(Stored data entries)
+ + + + +
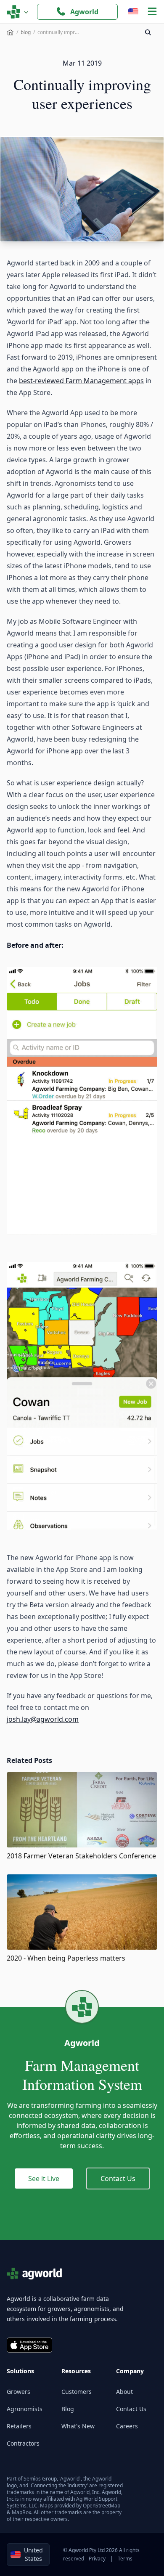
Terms (125, 2558)
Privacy (97, 2558)
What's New (78, 2426)
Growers (18, 2392)
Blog (67, 2409)
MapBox (21, 2512)
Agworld (84, 11)
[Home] (10, 32)
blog (26, 32)
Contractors (23, 2443)
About (124, 2392)
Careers (127, 2426)
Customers (76, 2392)
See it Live (43, 2178)
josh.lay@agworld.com (43, 1719)
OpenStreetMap (101, 2505)
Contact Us (118, 2178)
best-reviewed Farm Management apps (81, 380)
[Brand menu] (17, 12)
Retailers (19, 2426)
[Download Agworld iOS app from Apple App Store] (29, 2345)
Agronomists (24, 2409)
+ + + + +
### EXERCISE OBJECTIVE
Set down each line from the line containing "[Brand menu] (17, 12)" through the final line of the data, exactly and with nothing added.

### OUTPUT FOR THIS EXERCISE
[Brand menu] (17, 12)
Retailers (19, 2426)
[Download Agworld iOS app from Apple App Store] (29, 2345)
Agronomists (24, 2409)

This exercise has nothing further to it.